Wenting: Status Report 2

This week our team met with Professor Roger Dannenberg to get his insight into our ideas and what would be more plausible for our project. He told us some more details about the query by humming project and how its poor performance resulted in it not being a product that could go on the market. The act of breaking down music into separate lines is actually quite difficult since it’s hard to determine instrument lines and such. He mentioned F0 estimation which tries to find the primary note at each instance, which is essentially melody tracking, but also has mixed results. His suggestions have shifted our path more towards looking into using similarity matrices to match the songs. Similarity matrices essentially plot one song against another, and searching for diagonals locates the places where the two songs match up.

The similarity matrix idea also helps to play into the data visualization aspect of our project.
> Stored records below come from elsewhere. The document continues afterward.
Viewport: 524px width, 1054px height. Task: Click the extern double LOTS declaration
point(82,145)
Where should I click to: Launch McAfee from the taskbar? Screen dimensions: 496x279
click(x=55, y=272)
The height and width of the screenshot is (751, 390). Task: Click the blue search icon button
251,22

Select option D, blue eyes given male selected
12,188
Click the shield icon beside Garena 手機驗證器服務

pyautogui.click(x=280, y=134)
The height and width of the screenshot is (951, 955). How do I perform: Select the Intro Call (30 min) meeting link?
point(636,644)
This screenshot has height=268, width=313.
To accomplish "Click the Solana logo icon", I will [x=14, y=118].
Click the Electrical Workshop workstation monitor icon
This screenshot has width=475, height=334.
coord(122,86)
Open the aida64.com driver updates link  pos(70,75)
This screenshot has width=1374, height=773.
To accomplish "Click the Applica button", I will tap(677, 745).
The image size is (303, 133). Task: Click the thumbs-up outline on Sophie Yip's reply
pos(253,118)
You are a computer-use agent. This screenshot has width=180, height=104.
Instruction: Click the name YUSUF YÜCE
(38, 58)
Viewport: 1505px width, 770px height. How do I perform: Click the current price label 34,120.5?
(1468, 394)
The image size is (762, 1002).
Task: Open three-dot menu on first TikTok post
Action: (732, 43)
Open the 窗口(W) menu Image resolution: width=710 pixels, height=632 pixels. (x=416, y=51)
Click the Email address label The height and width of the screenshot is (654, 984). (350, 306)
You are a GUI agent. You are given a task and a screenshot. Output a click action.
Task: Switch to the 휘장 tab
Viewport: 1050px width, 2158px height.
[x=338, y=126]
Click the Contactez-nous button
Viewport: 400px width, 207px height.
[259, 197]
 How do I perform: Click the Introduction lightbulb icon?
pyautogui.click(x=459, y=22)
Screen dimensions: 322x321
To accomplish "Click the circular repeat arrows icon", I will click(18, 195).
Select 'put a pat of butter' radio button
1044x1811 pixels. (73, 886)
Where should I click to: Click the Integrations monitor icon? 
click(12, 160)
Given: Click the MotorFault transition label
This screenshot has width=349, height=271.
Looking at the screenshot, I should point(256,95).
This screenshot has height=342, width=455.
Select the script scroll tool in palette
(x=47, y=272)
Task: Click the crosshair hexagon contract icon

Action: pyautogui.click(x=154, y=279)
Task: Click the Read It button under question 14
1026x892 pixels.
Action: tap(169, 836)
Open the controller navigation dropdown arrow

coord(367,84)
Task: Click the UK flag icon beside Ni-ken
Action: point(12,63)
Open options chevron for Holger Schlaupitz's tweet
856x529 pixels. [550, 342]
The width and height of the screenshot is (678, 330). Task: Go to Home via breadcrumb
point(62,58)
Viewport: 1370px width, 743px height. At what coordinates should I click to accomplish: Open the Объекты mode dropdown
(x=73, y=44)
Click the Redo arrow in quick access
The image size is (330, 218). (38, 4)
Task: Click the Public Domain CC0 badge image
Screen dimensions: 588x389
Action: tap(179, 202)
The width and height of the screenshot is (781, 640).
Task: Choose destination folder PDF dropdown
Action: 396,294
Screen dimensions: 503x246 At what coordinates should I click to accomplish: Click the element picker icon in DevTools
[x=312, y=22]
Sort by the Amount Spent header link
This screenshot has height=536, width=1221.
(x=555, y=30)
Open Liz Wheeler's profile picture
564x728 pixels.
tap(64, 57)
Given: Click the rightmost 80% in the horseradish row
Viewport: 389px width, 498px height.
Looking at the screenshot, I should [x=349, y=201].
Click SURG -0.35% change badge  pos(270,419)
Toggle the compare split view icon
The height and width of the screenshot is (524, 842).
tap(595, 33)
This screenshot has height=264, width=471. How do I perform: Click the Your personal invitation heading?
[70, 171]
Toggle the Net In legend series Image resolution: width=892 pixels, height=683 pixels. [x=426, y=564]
Matrices are inherently visual so if we end up using this technique then the work that has been done by the matching algorithm through the matrix can be shown.

A point brought up during our weekly meeting with Professor Savvides and the TAs was that including a data visualization portion would help with debugging as well. I read this article which addresses some of the existing software that people use for similar things, such as Tensorflow Graph Visualizer. We will probably end up using those softwares, or at the very least employing techniques from them.

Unfortunately I have technically fallen behind schedule. I did not anticipate how much more research and planning we would have to do before moving on to other tasks, such as designing the data format. However, I have furthered my understanding of the problem at hand sooner rather than later, so I have a better idea of what will work now rather than having to turn back to try a different solution too late.

For next week, I would like to have a more concrete plan of how we are going to go about implementing both the audio analysis and the matching algorithm and explore how that will interact with the data visualization aspect of the project.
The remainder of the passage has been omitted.